Records to use START

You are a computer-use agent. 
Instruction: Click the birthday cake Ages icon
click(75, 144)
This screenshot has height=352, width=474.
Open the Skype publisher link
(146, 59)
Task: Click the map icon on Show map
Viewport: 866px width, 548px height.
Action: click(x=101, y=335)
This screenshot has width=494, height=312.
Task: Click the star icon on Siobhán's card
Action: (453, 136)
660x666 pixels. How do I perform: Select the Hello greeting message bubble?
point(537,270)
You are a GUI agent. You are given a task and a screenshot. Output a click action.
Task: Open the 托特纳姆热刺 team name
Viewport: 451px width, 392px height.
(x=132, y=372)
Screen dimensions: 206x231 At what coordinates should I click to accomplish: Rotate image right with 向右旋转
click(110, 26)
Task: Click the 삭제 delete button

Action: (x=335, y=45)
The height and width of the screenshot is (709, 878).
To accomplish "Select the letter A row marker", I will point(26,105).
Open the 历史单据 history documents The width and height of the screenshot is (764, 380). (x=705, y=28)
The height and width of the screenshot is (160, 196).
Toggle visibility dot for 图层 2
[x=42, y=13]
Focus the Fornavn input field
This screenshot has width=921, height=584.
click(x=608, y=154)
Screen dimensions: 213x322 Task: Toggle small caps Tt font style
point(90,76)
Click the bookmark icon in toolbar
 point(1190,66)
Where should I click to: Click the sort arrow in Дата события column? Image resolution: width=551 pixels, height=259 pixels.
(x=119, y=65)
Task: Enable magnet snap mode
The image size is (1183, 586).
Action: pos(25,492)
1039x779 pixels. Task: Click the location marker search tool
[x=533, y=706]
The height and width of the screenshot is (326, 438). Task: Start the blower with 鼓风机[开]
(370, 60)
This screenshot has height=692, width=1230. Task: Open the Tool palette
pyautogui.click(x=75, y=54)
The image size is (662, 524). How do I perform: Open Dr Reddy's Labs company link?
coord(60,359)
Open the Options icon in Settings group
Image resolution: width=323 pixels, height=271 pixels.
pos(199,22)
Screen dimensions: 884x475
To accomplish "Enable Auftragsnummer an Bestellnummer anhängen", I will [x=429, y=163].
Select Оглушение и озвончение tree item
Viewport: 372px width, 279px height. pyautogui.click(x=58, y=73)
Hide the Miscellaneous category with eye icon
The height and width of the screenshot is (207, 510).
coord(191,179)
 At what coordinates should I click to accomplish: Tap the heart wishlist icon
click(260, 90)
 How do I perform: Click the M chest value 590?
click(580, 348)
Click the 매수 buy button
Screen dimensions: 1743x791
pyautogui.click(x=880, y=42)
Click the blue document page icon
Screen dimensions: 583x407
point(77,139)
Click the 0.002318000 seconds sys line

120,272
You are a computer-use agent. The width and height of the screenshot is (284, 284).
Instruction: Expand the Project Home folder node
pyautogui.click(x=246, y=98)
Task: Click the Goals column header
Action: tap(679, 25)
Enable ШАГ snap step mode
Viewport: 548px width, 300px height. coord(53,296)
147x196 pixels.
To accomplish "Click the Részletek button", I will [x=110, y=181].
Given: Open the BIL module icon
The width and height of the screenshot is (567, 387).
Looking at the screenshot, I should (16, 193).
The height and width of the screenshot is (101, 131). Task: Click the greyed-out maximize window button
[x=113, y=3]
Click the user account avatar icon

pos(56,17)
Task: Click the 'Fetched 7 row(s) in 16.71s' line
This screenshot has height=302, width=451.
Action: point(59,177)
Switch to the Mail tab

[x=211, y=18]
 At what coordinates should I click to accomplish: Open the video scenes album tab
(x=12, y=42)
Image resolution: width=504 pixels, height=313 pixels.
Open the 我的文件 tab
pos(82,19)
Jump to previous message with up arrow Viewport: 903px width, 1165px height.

Records to use END

Work task —
Make an exact copy of the listing, including every line.

Solution to the exercise —
You are a computer-use agent. 
Instruction: Click the birthday cake Ages icon
click(75, 144)
This screenshot has height=352, width=474.
Open the Skype publisher link
(146, 59)
Task: Click the map icon on Show map
Viewport: 866px width, 548px height.
Action: click(x=101, y=335)
This screenshot has width=494, height=312.
Task: Click the star icon on Siobhán's card
Action: (453, 136)
660x666 pixels. How do I perform: Select the Hello greeting message bubble?
point(537,270)
You are a GUI agent. You are given a task and a screenshot. Output a click action.
Task: Open the 托特纳姆热刺 team name
Viewport: 451px width, 392px height.
(x=132, y=372)
Screen dimensions: 206x231 At what coordinates should I click to accomplish: Rotate image right with 向右旋转
click(110, 26)
Task: Click the 삭제 delete button

Action: (x=335, y=45)
The height and width of the screenshot is (709, 878).
To accomplish "Select the letter A row marker", I will point(26,105).
Open the 历史单据 history documents The width and height of the screenshot is (764, 380). (x=705, y=28)
The height and width of the screenshot is (160, 196).
Toggle visibility dot for 图层 2
[x=42, y=13]
Focus the Fornavn input field
This screenshot has width=921, height=584.
click(x=608, y=154)
Screen dimensions: 213x322 Task: Toggle small caps Tt font style
point(90,76)
Click the bookmark icon in toolbar
 point(1190,66)
Where should I click to: Click the sort arrow in Дата события column? Image resolution: width=551 pixels, height=259 pixels.
(x=119, y=65)
Task: Enable magnet snap mode
The image size is (1183, 586).
Action: pos(25,492)
1039x779 pixels. Task: Click the location marker search tool
[x=533, y=706]
The height and width of the screenshot is (326, 438). Task: Start the blower with 鼓风机[开]
(370, 60)
This screenshot has height=692, width=1230. Task: Open the Tool palette
pyautogui.click(x=75, y=54)
The image size is (662, 524). How do I perform: Open Dr Reddy's Labs company link?
coord(60,359)
Open the Options icon in Settings group
Image resolution: width=323 pixels, height=271 pixels.
pos(199,22)
Screen dimensions: 884x475
To accomplish "Enable Auftragsnummer an Bestellnummer anhängen", I will [x=429, y=163].
Select Оглушение и озвончение tree item
Viewport: 372px width, 279px height. pyautogui.click(x=58, y=73)
Hide the Miscellaneous category with eye icon
The height and width of the screenshot is (207, 510).
coord(191,179)
 At what coordinates should I click to accomplish: Tap the heart wishlist icon
click(260, 90)
 How do I perform: Click the M chest value 590?
click(580, 348)
Click the 매수 buy button
Screen dimensions: 1743x791
pyautogui.click(x=880, y=42)
Click the blue document page icon
Screen dimensions: 583x407
point(77,139)
Click the 0.002318000 seconds sys line

120,272
You are a computer-use agent. The width and height of the screenshot is (284, 284).
Instruction: Expand the Project Home folder node
pyautogui.click(x=246, y=98)
Task: Click the Goals column header
Action: tap(679, 25)
Enable ШАГ snap step mode
Viewport: 548px width, 300px height. coord(53,296)
147x196 pixels.
To accomplish "Click the Részletek button", I will [x=110, y=181].
Given: Open the BIL module icon
The width and height of the screenshot is (567, 387).
Looking at the screenshot, I should (16, 193).
The height and width of the screenshot is (101, 131). Task: Click the greyed-out maximize window button
[x=113, y=3]
Click the user account avatar icon

pos(56,17)
Task: Click the 'Fetched 7 row(s) in 16.71s' line
This screenshot has height=302, width=451.
Action: point(59,177)
Switch to the Mail tab

[x=211, y=18]
 At what coordinates should I click to accomplish: Open the video scenes album tab
(x=12, y=42)
Image resolution: width=504 pixels, height=313 pixels.
Open the 我的文件 tab
pos(82,19)
Jump to previous message with up arrow Viewport: 903px width, 1165px height.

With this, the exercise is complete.